Chat Noir si bloccò, rimuginò sulle parole del padre, si avvicinò a lui: il suo sguardo era cupo, la volontà ormai ferrea.

-Hai ragione-, gli sibilò in un orecchio, -Io non ho alcuna vera ragione di esistere: non ho più una madre, non ho l’affetto di mio padre e ormai non ho neanche più quello della ragazza che amo-, lo spinse indietro fino a farlo sedere di schianto su una poltrona. Un tremito nella sua mano chiusa a pugno a pochi centimetri dal volto del padre tradì la sua paura.

Si allontanò repentinamente dall’uomo di molti metri ed estrasse dalla tasca sul suo fianco qualcosa. Nathalie trasalì e immediatamente attivò la sua trasformazione, lasciando basito e impietrito Gabriel che li guardava, per una volta senza capire cosa stesse accadendo.

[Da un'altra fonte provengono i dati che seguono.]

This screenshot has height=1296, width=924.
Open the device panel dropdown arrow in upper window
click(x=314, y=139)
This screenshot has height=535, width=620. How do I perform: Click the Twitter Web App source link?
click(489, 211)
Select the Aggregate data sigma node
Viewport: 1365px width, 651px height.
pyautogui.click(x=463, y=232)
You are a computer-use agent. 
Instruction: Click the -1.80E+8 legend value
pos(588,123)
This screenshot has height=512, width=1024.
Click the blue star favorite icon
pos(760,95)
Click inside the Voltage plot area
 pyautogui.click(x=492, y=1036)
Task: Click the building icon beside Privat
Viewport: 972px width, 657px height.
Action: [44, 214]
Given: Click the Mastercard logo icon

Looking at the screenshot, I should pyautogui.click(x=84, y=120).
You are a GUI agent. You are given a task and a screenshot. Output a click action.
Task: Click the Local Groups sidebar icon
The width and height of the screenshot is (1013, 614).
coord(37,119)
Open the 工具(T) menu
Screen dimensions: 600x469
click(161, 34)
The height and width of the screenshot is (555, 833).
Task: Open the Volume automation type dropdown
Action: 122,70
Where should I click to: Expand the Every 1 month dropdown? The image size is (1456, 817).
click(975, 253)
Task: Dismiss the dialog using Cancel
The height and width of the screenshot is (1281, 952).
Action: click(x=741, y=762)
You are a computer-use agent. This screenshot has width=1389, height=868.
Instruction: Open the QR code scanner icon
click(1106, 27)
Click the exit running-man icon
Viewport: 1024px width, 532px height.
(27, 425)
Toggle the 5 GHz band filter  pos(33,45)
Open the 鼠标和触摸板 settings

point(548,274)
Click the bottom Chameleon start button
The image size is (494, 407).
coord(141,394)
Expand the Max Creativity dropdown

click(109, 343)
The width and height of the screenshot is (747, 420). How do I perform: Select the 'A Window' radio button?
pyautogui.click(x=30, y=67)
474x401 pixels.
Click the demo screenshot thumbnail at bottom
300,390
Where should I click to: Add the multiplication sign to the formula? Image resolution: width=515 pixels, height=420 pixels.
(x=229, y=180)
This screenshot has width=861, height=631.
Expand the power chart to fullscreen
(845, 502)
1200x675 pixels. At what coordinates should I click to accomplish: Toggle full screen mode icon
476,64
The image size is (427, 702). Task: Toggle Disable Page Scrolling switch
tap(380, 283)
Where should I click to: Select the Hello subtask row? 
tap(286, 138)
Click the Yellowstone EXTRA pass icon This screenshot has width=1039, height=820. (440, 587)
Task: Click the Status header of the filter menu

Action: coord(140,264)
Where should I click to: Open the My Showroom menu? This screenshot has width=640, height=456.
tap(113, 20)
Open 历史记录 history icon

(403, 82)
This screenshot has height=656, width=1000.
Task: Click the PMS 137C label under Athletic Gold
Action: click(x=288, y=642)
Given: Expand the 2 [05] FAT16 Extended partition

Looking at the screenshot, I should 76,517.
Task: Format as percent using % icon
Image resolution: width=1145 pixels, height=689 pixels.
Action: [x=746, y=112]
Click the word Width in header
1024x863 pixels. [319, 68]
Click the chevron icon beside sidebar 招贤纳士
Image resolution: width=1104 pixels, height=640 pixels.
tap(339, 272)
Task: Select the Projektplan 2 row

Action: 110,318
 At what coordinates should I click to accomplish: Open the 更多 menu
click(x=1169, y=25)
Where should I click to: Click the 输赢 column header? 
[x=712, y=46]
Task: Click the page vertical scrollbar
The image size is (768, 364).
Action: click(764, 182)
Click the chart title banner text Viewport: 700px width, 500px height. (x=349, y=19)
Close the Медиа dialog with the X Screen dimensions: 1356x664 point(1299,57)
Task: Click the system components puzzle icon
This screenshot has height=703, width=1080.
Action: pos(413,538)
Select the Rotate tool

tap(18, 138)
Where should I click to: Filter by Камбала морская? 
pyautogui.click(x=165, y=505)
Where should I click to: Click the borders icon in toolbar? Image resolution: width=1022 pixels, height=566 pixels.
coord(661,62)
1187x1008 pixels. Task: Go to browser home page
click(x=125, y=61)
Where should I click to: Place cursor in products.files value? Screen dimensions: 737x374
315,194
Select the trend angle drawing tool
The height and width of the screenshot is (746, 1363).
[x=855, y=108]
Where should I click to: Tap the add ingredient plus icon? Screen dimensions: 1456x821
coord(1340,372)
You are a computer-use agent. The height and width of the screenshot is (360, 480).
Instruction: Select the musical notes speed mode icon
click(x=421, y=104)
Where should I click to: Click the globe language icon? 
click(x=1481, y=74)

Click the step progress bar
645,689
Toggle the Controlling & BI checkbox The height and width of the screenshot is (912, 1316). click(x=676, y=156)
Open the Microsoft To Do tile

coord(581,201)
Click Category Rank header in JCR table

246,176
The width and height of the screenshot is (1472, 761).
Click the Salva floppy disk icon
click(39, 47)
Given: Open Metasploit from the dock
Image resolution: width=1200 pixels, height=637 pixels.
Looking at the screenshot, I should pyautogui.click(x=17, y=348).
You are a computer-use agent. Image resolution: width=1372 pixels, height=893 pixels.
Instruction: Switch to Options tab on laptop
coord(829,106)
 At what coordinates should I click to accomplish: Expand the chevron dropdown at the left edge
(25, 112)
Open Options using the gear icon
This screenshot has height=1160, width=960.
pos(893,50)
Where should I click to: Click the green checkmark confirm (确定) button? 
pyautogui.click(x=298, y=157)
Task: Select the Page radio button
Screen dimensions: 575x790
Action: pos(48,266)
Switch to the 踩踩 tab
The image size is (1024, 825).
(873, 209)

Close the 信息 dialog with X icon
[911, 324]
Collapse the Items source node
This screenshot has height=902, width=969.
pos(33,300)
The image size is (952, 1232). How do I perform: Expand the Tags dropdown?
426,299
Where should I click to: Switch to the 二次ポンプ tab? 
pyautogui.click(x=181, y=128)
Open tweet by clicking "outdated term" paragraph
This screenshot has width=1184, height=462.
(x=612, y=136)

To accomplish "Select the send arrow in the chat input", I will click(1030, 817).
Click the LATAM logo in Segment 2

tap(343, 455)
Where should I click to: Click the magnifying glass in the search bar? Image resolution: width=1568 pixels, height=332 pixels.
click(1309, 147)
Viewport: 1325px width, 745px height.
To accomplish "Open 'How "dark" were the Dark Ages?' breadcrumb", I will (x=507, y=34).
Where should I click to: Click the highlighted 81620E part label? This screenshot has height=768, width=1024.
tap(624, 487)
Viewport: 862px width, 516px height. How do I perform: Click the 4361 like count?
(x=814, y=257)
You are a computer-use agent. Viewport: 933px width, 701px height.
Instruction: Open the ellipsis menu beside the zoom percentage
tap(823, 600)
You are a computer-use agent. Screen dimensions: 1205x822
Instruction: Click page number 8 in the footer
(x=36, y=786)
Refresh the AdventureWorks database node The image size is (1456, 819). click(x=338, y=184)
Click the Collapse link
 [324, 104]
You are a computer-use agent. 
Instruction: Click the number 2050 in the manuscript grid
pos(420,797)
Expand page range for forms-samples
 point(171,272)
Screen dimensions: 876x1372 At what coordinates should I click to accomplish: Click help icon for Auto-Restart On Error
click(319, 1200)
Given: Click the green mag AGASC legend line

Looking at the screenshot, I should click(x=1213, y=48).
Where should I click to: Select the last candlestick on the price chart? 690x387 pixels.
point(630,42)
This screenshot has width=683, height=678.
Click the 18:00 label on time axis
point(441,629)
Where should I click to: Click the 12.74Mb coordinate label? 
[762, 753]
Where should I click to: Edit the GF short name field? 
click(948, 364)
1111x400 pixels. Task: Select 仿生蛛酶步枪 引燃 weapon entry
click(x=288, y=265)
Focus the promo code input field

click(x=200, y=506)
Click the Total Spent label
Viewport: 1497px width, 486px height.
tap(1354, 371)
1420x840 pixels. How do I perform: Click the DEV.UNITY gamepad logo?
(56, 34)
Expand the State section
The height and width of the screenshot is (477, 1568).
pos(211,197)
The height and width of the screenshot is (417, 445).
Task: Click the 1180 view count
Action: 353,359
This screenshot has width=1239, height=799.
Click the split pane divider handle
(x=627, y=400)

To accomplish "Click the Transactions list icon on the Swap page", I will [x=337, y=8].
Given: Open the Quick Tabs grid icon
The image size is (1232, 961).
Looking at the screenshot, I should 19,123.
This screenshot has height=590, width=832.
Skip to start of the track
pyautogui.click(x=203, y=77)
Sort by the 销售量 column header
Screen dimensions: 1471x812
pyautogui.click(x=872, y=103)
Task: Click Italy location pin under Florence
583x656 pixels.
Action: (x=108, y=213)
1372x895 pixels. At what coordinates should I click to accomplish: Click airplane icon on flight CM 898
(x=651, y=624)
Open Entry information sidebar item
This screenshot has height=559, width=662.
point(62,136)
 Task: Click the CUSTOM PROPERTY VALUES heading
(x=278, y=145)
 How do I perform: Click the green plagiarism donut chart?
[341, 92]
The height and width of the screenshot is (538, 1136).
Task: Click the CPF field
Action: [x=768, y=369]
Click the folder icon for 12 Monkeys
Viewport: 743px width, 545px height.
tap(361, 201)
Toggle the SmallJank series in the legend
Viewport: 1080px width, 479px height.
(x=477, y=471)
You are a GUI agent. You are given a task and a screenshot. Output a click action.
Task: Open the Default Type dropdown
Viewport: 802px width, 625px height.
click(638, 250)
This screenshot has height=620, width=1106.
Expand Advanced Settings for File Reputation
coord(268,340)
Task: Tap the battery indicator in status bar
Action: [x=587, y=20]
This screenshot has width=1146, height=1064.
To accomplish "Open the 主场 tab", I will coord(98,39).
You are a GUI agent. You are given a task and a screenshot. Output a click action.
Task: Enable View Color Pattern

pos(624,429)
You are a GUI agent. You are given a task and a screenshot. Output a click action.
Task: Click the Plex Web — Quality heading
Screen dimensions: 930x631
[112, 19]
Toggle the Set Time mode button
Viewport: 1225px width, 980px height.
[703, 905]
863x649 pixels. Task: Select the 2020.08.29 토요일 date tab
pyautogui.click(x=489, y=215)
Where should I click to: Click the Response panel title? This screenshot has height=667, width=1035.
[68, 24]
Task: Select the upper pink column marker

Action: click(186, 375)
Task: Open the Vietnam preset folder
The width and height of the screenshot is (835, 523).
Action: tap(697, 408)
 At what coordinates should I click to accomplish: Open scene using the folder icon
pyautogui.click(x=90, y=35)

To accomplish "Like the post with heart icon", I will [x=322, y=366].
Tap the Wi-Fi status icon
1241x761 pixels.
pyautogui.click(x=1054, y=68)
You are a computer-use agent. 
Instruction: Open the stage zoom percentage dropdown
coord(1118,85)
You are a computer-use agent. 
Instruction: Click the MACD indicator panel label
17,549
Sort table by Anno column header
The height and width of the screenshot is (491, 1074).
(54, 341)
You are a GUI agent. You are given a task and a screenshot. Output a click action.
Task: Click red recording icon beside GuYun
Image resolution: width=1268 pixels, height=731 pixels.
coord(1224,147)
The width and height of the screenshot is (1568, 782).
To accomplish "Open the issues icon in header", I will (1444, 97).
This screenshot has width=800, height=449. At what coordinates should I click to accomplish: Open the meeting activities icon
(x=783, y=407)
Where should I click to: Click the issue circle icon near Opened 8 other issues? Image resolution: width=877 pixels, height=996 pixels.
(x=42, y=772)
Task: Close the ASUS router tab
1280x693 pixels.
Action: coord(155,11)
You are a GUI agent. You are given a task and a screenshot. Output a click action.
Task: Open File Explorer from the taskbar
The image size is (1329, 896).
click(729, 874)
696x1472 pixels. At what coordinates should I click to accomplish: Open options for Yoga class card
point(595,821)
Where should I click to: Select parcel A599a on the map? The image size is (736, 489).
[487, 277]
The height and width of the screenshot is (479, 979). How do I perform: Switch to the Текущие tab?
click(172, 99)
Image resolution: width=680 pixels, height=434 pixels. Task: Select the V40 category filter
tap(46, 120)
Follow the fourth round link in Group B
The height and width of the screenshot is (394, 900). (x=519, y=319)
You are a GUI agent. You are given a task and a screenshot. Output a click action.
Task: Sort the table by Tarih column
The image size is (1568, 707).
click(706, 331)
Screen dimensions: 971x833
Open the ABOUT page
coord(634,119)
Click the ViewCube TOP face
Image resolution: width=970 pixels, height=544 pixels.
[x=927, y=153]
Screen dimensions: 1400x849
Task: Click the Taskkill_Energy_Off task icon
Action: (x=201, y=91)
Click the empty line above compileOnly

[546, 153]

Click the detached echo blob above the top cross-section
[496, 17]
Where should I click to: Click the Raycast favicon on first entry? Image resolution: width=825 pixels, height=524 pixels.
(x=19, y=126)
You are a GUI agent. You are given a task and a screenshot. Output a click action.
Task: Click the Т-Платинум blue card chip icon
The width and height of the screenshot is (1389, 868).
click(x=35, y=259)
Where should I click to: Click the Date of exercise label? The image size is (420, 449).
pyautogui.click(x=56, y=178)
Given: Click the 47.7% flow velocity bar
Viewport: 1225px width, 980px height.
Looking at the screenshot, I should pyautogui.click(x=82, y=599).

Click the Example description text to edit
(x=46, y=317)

Chat Noir avvicinò le mani ad un orecchio e fece qualcosa nella penombra. Gabriel non riusciva a vedere, si alzò per avvicinarsi al figlio che gli ruggì contro: -Sta’ seduto!-

Era sofferenza quella che permeava dalla sua voce roca? Che cosa stava…? Gabriel scattò verso la parete e sollevò con un colpo solo tutti gli interruttori dell’illuminazione, inondando la stanza di luce.


Sangue.


Notò il sangue per prima cosa, mentre la testa pulsava e qualcosa di incomprensibile lo faceva restare immobile, come ipnotizzato dalla sottile striscia scarlatta che scivolava lungo il collo del figlio e si perdeva nel colletto della tuta nera. Non parlò, non chiese, comprese immediatamente quando Adrien, con un gemito sopito, allontanò le mani dal secondo lobo, anch’esso sporco di sangue e una potente luce si frappose tra loro. Una enorme coccinella confusa apparve fluttuando davanti al ragazzo, guardandosi intorno per comprendere la situazione.

-Adrien!?-, squittì Tikki con vocina timorosa -Adrien, che succede? Dov’è Marinette?-, ma venne ignorata dal giovane che fece un passo indietro, aumentando la distanza tra lui e gli altri due portatori nella stanza.

-Io non ho ragione di esistere, padre-, ripeté quindi, -Per questo ti dimostrerò quanto ti sbagli per ognuna delle tue previsioni sulla mamma! Non servirà a nulla quello che farò, ma tanto io non servo a nulla! Sono stato una delusione come figlio e come eroe. Non è così? -, tuonò con il viso coperto di lacrime e schizzato di sangue; -e ho deluso anche la mia Marinette-, sussurrò piano abbassando la testa, tanto che solo Tikki lo poté sentire.

-Adrien, non farlo!-, Nathalie corse verso di lui, pronta a usare il suo potere speciale.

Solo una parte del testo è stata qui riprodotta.